Segment Open
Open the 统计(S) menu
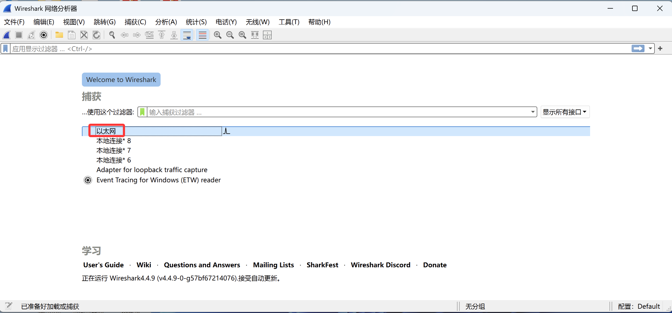Image resolution: width=672 pixels, height=313 pixels. pyautogui.click(x=196, y=22)
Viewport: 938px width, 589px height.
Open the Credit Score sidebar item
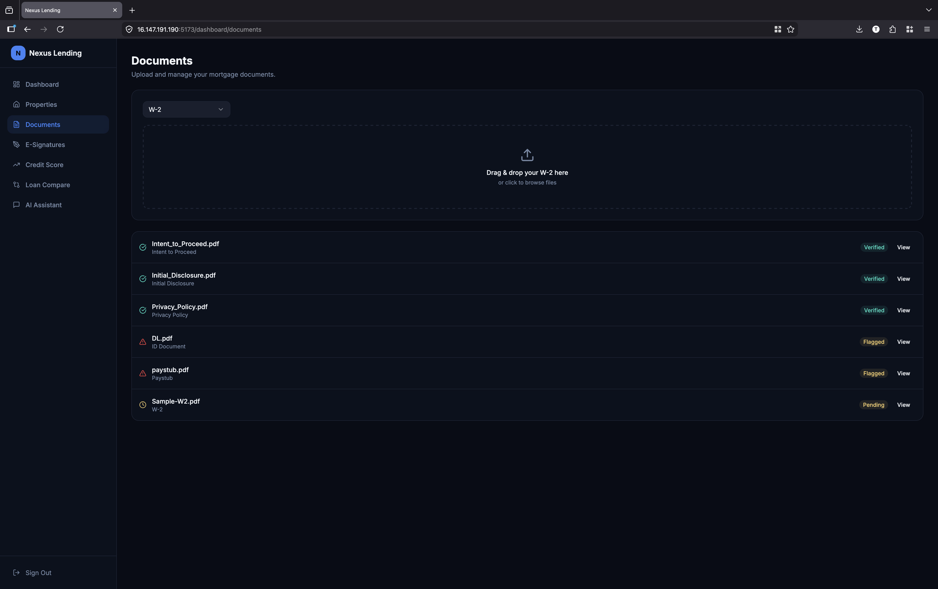(x=44, y=165)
Segment Closed
Exactly as they appear above, print all the lines, but not the pictures.

== TASK SOLUTION ==
Open the 统计(S) menu
Image resolution: width=672 pixels, height=313 pixels. pyautogui.click(x=196, y=22)
Viewport: 938px width, 589px height.
Open the Credit Score sidebar item
(x=44, y=165)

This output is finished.